With just a couple of weeks left in this year’s legislative session, bills that could affect employers have been proposed.
The paid sick leave bill we alerted you about on April 7, 2014, was proposed last week. S.B. 14-196 would create the family and medical leave insurance (FAMLI) program to provide partial wage replacement to employees taking leave to care for a new child or a family member with a serious health condition. Benefits would be paid out of a fund administered by the state and funded by premiums withheld from employees’ pay. Employers will not be required to pay employees during leave, but they will be required to restore employees to equivalent positions at the end of leave, regardless of the number of employee they employ. Critics of the bill say the benefits levels are too generous (estimated between 66 to 95 percent of pay) for too long (12 weeks). Also, an individual employee’s annual contribution would be limited to $328, even though he or she could draw up to $12,000 in benefits. And, the program pays no benefits for partial-day absences or absences of less than 10 days, which some feel may cause employees to take more time off than is needed. Bill sponsor Sen. Jessie Ulibarri (D-Commerce City) has a short amount of time to determine how to pay for the state to run the program and to convince his colleagues to vote for it.
Another bill would change the number of physicians employers must designate for workers’ compensation purposes from two to four. H.B. 14-1381 was proposed to give workers more choices for their care, and is not expected to increase costs for employers. The bill is the result of a compromise and does not address two controversial issues identified initially—cutting settlements for workers who violate safety rules and 90 percent of claims end with employees leaving their jobs. Despite its late introduction, this bill is expected to pass.

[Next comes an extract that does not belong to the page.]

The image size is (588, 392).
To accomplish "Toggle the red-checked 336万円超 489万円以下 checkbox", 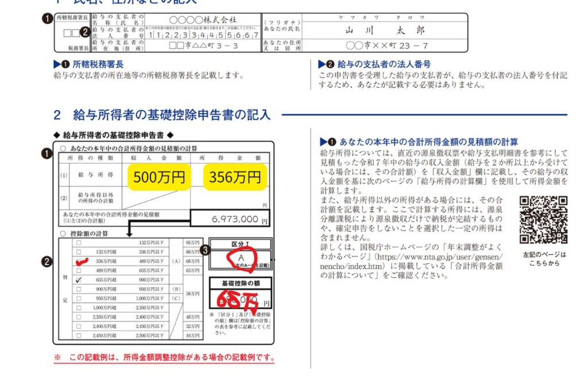I will [x=79, y=261].
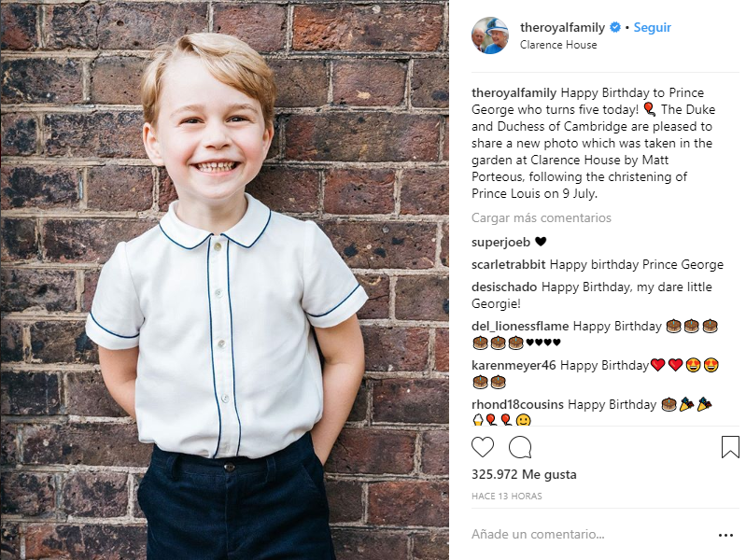Viewport: 746px width, 560px height.
Task: Click the verified badge next to theroyalfamily
Action: tap(615, 28)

Finally, the wage-theft bill, called the Wage Protection Act (S.B. 14-005), has passed the Senate and moved onto the House, where it is expected to pass. The state receives approximately 5,000 wage complaints each year, the majority of which are for amounts of $5,000 or less. Currently, the state can only advise complainants on how to file in small claims court. This bill gives the state authority to investigate and prosecute wage claims brought by employees, including assessing penalties against employers. A similar bill failed in 2013 due to strong opposition. While modifications to the 2014 version caused many earlier opponents of the bill to assume a neutral position, some trade groups in affected industries continue to oppose
the bill. Some observers indicate that, even if passed, the new law may have little effect, unless and until the Colorado Legislature provides a corresponding appropriation to finance the new administrative complaint system.